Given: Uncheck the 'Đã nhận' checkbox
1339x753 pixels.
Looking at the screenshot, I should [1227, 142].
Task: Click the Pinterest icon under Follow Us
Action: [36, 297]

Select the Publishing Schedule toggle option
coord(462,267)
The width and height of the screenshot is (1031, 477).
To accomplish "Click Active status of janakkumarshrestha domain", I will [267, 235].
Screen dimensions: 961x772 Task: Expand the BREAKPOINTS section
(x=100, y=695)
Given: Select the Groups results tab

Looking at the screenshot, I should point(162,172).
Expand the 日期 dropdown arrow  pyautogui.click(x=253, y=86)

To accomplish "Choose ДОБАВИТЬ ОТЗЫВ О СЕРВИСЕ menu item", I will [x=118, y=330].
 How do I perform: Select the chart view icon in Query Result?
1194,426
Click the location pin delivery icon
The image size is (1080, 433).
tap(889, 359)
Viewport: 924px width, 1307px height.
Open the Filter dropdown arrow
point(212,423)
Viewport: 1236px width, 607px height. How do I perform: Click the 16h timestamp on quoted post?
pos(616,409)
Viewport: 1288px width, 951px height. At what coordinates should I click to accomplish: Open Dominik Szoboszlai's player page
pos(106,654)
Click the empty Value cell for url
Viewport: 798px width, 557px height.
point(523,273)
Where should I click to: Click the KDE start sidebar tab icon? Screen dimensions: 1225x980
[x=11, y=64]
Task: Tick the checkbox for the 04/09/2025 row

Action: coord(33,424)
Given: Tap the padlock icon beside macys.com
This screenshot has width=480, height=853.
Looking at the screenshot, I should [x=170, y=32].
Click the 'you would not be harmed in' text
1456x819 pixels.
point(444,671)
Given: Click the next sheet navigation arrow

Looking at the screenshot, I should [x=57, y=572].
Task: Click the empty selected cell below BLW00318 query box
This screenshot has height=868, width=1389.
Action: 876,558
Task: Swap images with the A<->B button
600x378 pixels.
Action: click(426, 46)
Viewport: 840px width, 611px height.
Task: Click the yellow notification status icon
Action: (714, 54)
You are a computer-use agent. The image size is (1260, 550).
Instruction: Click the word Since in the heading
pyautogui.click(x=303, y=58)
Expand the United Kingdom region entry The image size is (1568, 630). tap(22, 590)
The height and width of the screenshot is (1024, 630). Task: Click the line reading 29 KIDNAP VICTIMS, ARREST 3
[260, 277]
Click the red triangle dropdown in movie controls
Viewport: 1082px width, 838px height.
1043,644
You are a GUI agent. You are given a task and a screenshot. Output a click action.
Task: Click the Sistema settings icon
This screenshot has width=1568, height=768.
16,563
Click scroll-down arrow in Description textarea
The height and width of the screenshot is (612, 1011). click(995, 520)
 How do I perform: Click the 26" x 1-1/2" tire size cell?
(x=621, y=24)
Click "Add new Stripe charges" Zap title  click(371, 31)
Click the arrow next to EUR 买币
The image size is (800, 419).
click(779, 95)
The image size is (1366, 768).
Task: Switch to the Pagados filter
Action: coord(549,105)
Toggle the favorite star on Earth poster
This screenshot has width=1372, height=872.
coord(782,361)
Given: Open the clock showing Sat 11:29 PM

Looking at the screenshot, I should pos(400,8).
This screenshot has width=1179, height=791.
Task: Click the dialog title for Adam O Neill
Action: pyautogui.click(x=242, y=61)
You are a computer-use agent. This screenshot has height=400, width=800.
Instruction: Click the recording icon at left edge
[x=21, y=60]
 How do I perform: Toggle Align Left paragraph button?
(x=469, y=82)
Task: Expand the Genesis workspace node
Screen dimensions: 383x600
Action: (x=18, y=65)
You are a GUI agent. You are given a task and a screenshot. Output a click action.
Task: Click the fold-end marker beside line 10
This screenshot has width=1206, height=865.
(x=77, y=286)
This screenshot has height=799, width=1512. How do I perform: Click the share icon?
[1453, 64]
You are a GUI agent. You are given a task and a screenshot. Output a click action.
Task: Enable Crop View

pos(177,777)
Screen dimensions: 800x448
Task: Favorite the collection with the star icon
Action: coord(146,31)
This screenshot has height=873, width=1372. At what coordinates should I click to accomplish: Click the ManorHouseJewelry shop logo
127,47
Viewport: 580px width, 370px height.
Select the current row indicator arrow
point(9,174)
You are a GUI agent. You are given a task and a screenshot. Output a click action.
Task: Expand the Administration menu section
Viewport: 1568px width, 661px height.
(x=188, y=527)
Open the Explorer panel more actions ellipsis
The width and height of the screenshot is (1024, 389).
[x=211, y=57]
==========
The task.
Write out exactly the lines from the one with "Select the current row indicator arrow" through the end of the records above, both ends included, and leave out all other lines.

Response area.
Select the current row indicator arrow
point(9,174)
You are a GUI agent. You are given a task and a screenshot. Output a click action.
Task: Expand the Administration menu section
Viewport: 1568px width, 661px height.
(x=188, y=527)
Open the Explorer panel more actions ellipsis
The width and height of the screenshot is (1024, 389).
[x=211, y=57]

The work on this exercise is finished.